If I had to sum up Rwanda in 2 words, they would be “beautiful” and “depressing.” Being here has been surreal– it’s been both incredibly moving and uplifting, but then the next moment totally gut-wrenching, which I suppose is no surprise. I am so grateful that I brought my yoga mat, because it’s not only provided me with an avenue to attempt to regain balance in my life here, but it’s also provided cushioning while sitting on concrete floors conducting interviews. I seriously may kiss my ergonomic desk chair once I get back to the office. (July 10, 2009)

So, how did I end up in Rwanda for a month this summer?

Basically, to make a long story short, I applied and was accepted to participate in a human rights delegation through the organization, Global Youth Connect, which offers young people from a range of ethnic, national, economic and religious backgrounds the opportunity to meet with human rights activists and officials and take action on pressing human rights issues in post-conflict societies, including Rwanda and Bosnia. The program participants also engage in service projects with local organizations that are working to improve social conditions in those countries.

I had been to sub-Saharan Africa several times before, and had traveled and volunteered in South Africa, Ghana, and Namibia, but was unsure of what to expect from Rwanda.

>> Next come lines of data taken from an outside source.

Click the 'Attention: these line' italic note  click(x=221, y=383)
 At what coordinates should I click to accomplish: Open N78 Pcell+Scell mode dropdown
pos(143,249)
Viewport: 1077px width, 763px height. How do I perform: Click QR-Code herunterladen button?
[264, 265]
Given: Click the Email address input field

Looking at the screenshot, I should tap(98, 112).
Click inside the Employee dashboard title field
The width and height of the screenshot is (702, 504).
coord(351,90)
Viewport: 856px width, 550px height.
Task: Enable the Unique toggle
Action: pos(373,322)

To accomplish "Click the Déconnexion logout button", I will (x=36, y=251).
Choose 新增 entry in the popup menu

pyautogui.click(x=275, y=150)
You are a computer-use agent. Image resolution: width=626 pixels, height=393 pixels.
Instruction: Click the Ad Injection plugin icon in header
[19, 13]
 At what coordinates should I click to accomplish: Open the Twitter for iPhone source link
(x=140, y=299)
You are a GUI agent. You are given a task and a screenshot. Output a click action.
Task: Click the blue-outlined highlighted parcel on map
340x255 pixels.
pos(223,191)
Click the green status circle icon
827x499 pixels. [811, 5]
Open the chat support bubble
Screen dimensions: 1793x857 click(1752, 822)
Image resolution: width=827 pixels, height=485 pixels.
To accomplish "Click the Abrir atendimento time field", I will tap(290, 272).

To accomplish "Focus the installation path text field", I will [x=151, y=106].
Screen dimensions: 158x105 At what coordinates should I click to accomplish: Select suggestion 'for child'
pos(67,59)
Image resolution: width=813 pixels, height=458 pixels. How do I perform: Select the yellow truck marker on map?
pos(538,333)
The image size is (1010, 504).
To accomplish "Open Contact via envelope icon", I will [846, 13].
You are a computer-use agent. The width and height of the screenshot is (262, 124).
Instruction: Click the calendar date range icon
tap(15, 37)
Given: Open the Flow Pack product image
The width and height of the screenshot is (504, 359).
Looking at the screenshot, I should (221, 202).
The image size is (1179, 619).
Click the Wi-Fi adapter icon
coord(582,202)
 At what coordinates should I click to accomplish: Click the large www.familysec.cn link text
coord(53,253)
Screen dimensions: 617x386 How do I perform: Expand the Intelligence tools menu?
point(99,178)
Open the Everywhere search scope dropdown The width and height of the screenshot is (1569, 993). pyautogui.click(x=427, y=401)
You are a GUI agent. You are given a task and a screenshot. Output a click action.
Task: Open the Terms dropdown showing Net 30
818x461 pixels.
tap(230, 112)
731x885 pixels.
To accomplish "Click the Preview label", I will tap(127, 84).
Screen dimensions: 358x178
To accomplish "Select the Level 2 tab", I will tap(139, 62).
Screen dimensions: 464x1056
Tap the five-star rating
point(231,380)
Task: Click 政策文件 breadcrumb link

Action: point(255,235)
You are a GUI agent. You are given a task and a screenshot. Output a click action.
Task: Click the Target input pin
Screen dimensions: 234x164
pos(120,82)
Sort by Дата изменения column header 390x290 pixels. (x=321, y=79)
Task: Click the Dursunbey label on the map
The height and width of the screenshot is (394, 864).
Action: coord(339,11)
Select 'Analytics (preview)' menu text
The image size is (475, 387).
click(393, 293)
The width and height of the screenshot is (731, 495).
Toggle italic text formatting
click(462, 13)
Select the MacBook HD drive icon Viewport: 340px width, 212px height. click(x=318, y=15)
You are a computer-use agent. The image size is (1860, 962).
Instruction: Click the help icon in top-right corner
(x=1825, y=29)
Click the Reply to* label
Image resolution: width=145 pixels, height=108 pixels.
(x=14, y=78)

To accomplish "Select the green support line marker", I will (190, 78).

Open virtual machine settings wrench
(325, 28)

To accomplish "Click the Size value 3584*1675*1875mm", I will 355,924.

Fifteen years ago, between 800,000 and 1 million people were killed in a genocide that attempted to destroy the Tutsi minority and targeted moderate Hutus in Rwanda. Since then, the new government has made progress in restoring stability and security to a ravaged society, but there are many problems still to be addressed. I was going to Rwanda to learn about these problems, and through the human rights workshop and volunteer projects, do what little I could as an individual to try to help make a difference.

Spending a month volunteering anywhere can have only a minimal impact, if any, and I don’t claim to have any in-depth understanding of Rwandese life from just a few weeks as a visitor there, but I’ve gotten some glimpses and a few stories that I’d like to share. I’ll be updating this blog with my journal entries from June and July 2009 over the next few weeks. Some stories will be amusing, some will be surprising, some will be beautiful, and some will be heartbreaking. This is my experience in Rwanda.